Moving to PostgreSQL's Object-Relational DBMS
As more companies dive into open-source business systems, many are building web-to-back-end stacks that typically include Linux, PHP, Apache web server and an open-source database, usually either MySQL or PostgreSQL. PostgreSQL is gaining favor of late in many quarters, having reached, some say, a critical mass of functionality and stability. Several high-profile companies now provide 24/7 support, including Red Hat. This article shows what to expect when switching from Microsoft Access to an open-source database (in this case, BSD-style licensed PostgreSQL).
Michael Calabrese, manager of information systems for Bike Friday, recently undertook the challenge. Bike Friday is a rapidly expanding touring and mountain bike company based in Eugene, Oregon. It uses PostgreSQL to handle all of its sales, manufacturing and customer support data. Calabrese is also in the midst of changing all of the company's e-commerce systems from proprietary to open-source—Linux and Apache, with PostgreSQL at the core. For now, however, he has retained Microsoft Access 97 as the front end in order to minimize downtime while replacing the back end with PostgreSQL and adding new features. Calabrese says:
If you're not dealing with preserving an existing front end, life is easy. Just run the conversion scripts [detailed below] and start writing a new front end. If you have an Access front end that you can continue to use with a PostgreSQL back end, you've provided clear pathways for things to grow, without trying to convert the whole system at once. In the first scenario, you'd be looking at a year for the conversion after freezing the whole front end. Attacking the change incrementally allows you to start designing new things with the choice of whether to do it in Access or PostgreSQL.
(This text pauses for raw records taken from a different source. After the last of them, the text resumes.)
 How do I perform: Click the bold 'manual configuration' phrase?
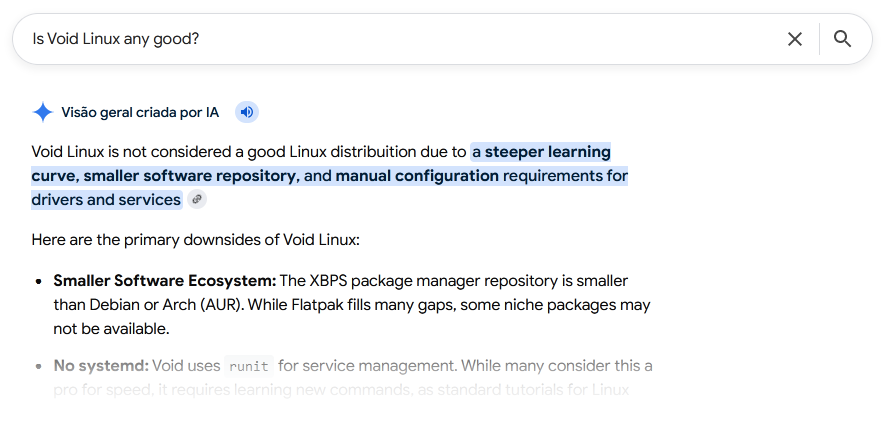(x=417, y=176)
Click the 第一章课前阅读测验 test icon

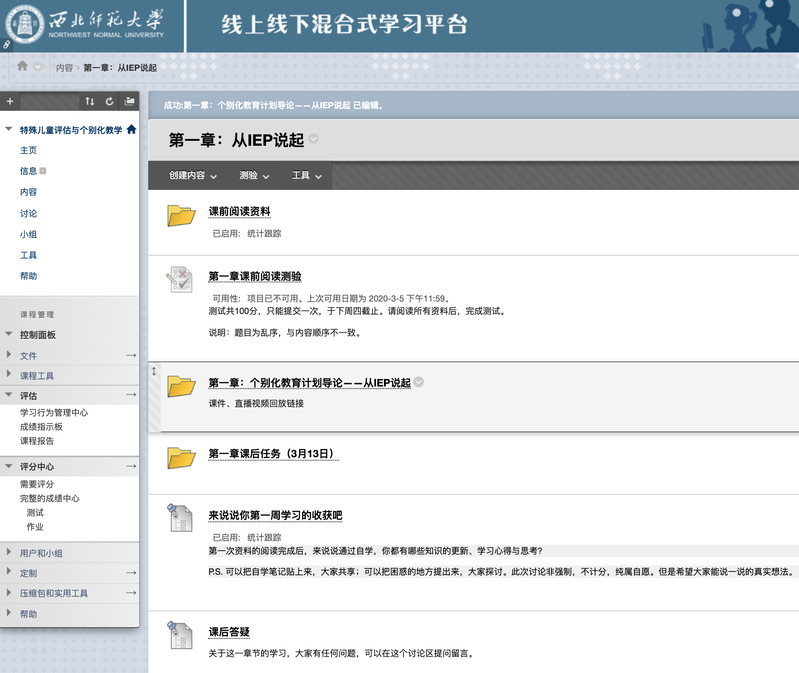180,279
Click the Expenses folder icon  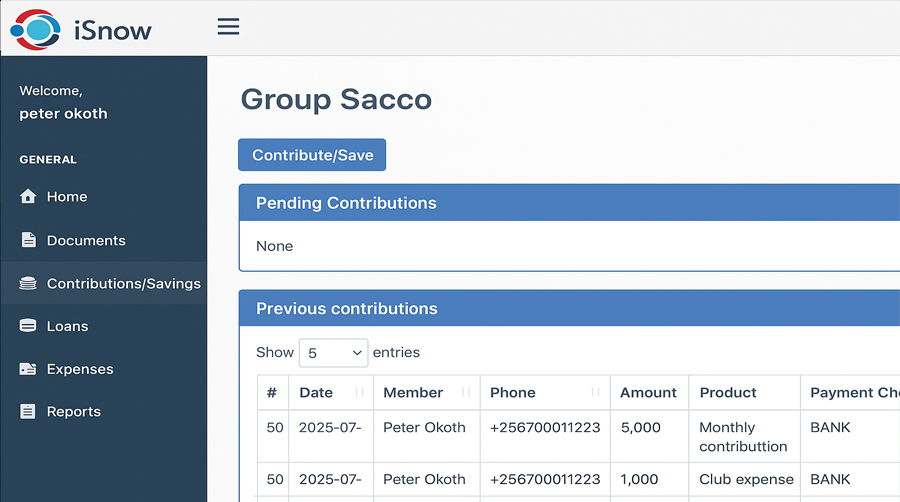(28, 369)
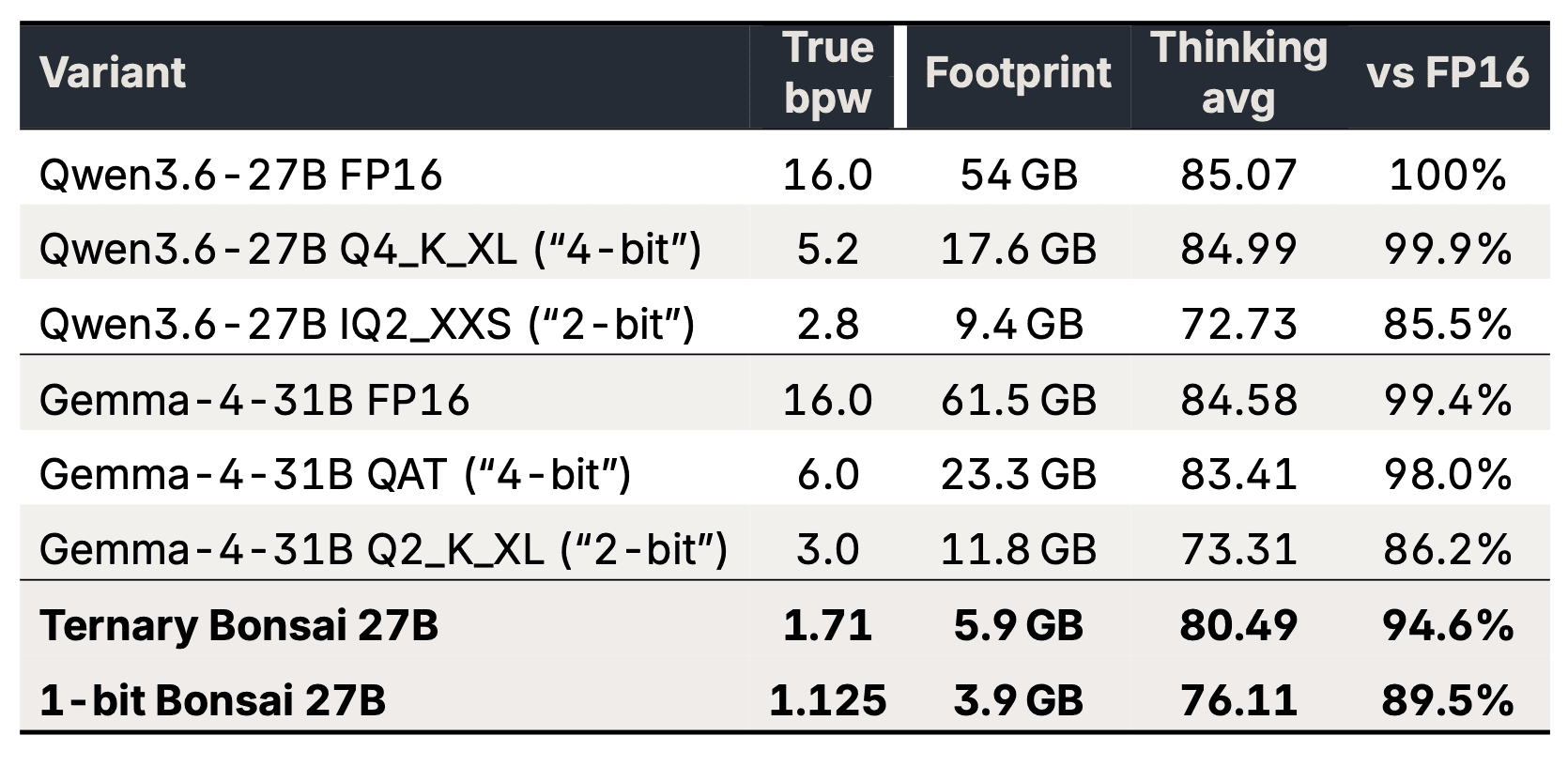Click the Qwen3.6-27B Q4_K_XL row label

coord(371,249)
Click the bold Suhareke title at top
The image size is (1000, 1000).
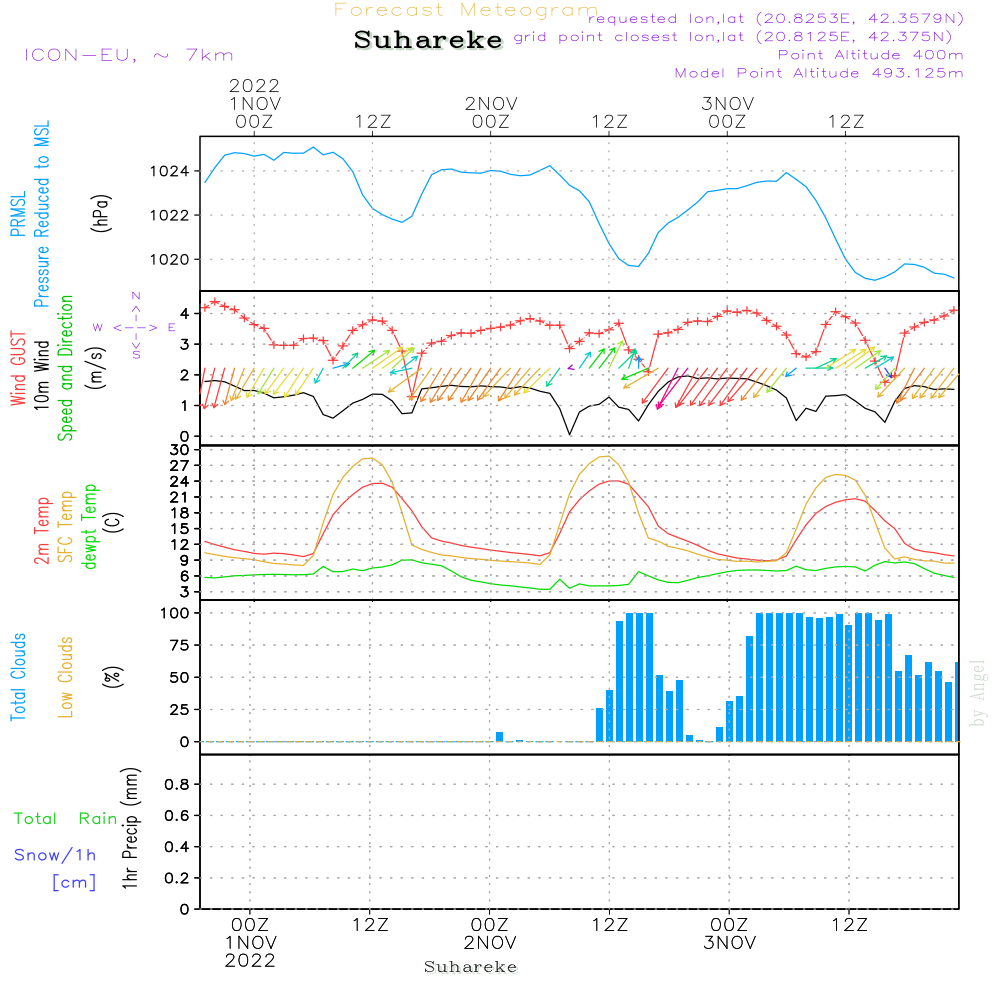click(x=428, y=41)
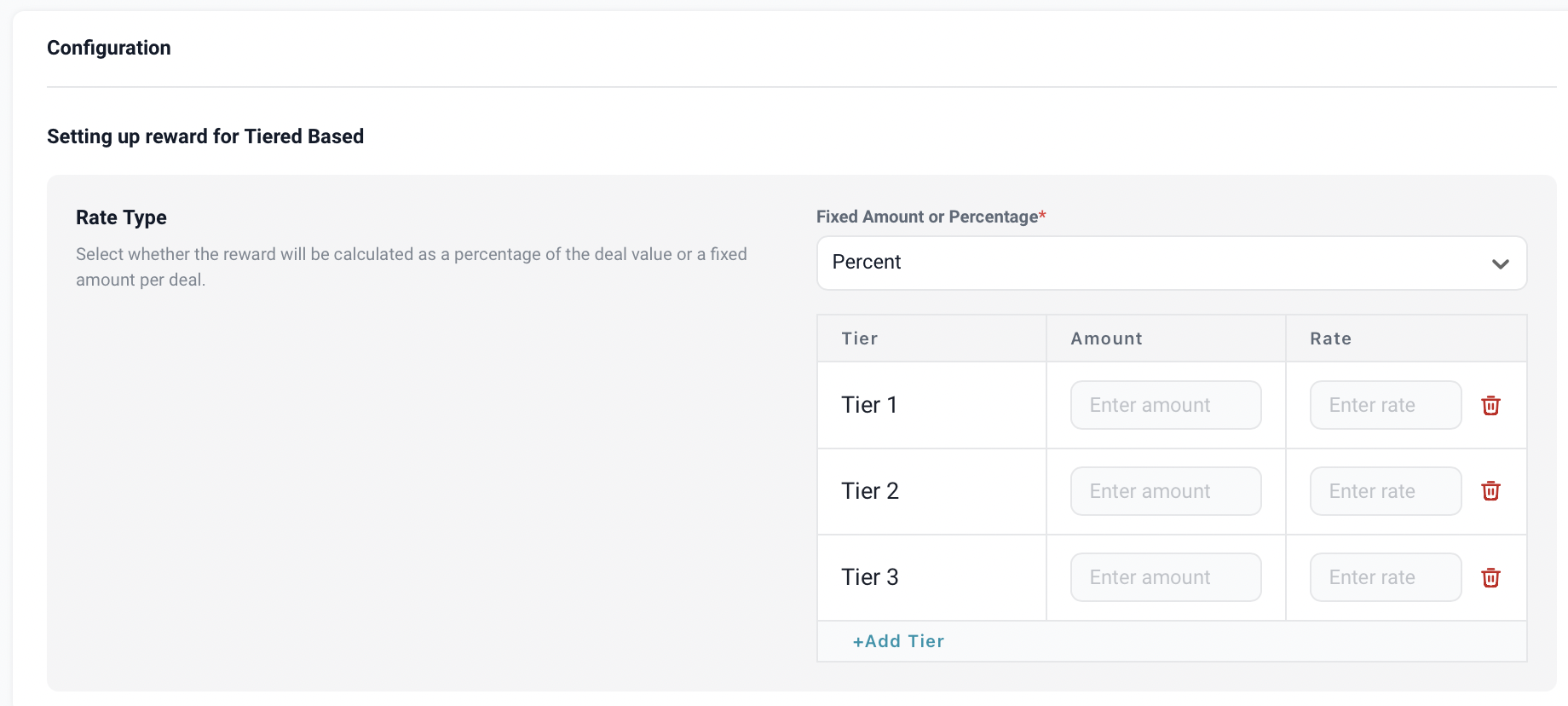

Calabrese decided to move to PostgreSQL because it is the more enterprise-capable system. It has a mature transaction-management system with a sophisticated data-locking mechanism called multiversion concurrency control (MVCC), which allows read-only access to data even if it's in use.
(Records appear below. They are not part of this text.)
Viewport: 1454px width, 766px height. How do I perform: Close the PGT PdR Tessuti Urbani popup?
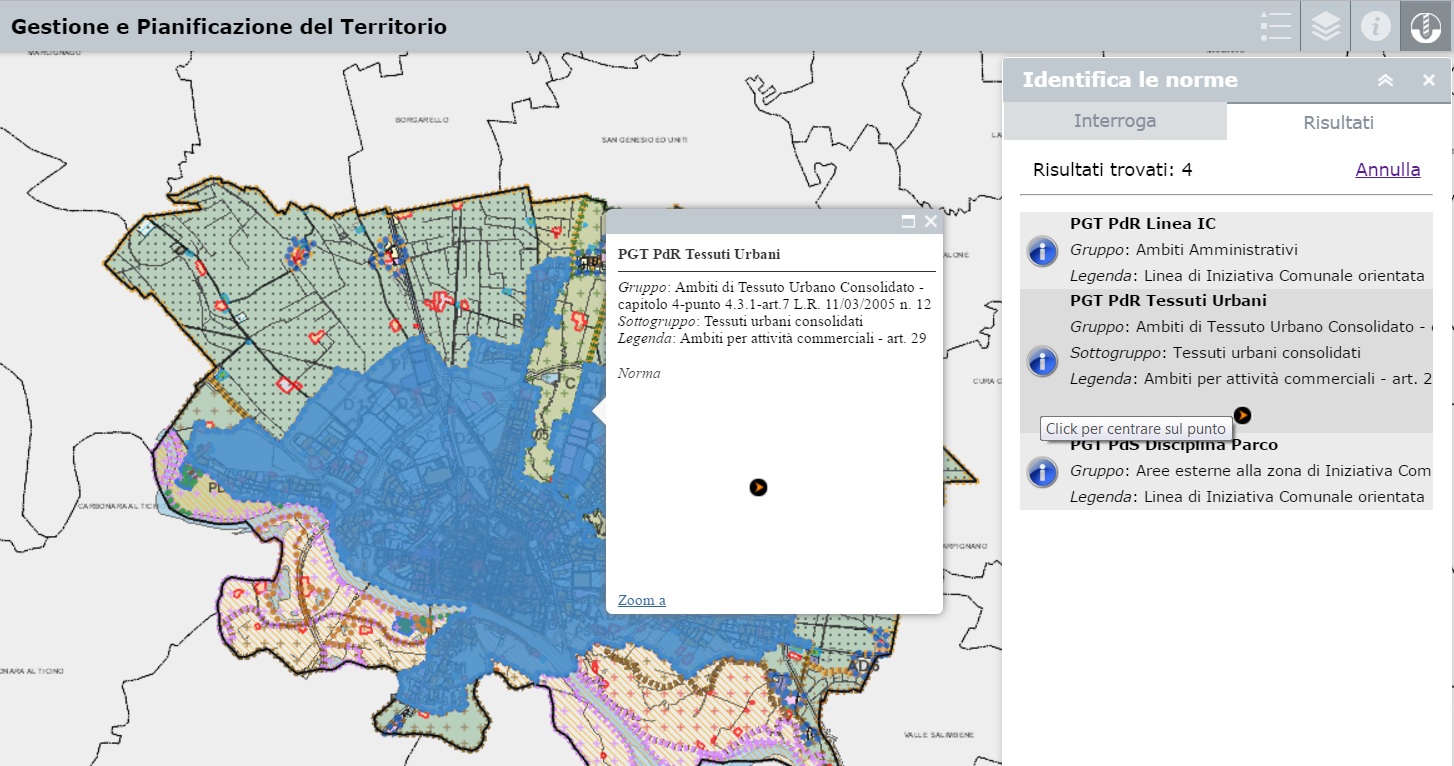[x=931, y=222]
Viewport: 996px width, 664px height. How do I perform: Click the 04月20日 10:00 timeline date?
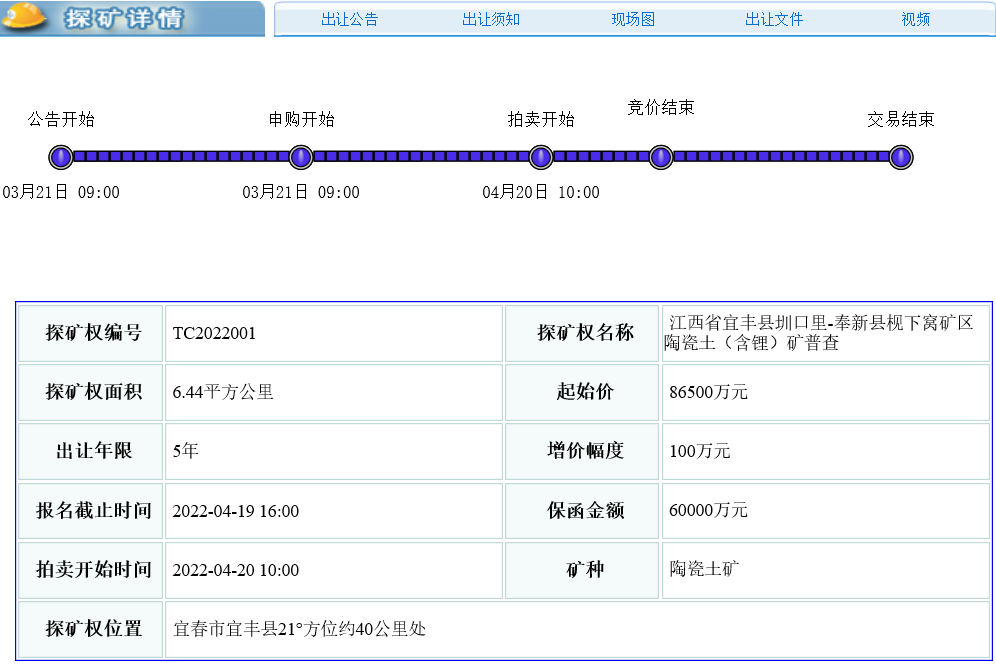[x=541, y=192]
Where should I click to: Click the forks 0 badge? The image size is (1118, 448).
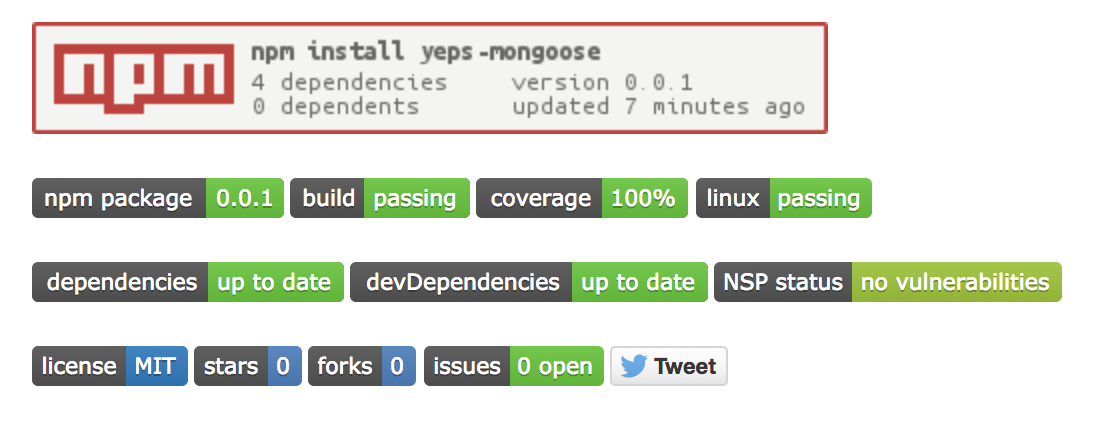pos(362,366)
Loading the Microsoft open database connectivity (ODBC) drivers onto the PostgreSQL template database lets Access and PostgreSQL set up house together. Besides basic conversion tools (see Resources), additional ODBC server-side functions that Access sometimes needs to run psql <database name> <odbc.sql> are located in the directory src/interfaces/odbc/odbc.sql. PostgreSQL also provides a platform-independent Type 4 Java database connectivity interface (JDBC) driver. An embedded interface for C (ECPG) is also part of PostgreSQL. Once the installation was finished, Calabrese chose data migration tools like pgAccess, available in Windows and UNIX versions, and exSQL public version 3.1.
After backing up existing databases using the included tools (either the pg_dumpall utility or a combination of the pg_dump and pg_dumpaccounts utilities) and running the Installer, the first step in the data conversion is to hunt down illegal file names in Access. Access is quite liberal in its allowance of illegal characters that other databases—Oracle, Sybase and PostgreSQL included—will not understand. Therefore, scores of illegal terms for Bike Friday's shipping and ordering data that Access thought were fine had to be converted for PostgreSQL. For example, tables like Order Detail needed to become Order_Detail or OrderDetail, and field names such as Shipped? had to become Shipped or ShippedYN.
The basic conversion tools will remove all illegal characters automatically. This can be problematic for those working with an existing front end, because the front and back ends can cease communicating without an apparent reason. Calabrese recommends that anyone planning to preserve an existing front end should not change the names containing illegal characters in the front-end data or, alternatively, make parallel changes manually. In his situation, Calabrese found himself manually changing characters one by one on Bike Friday's front and back ends, which was okay since he was going to have to change the front end anyway. Either way, it's at this point that one should perform the first of many tests to be sure everything works. With illegal character issues resolved, the data is ready for conversion.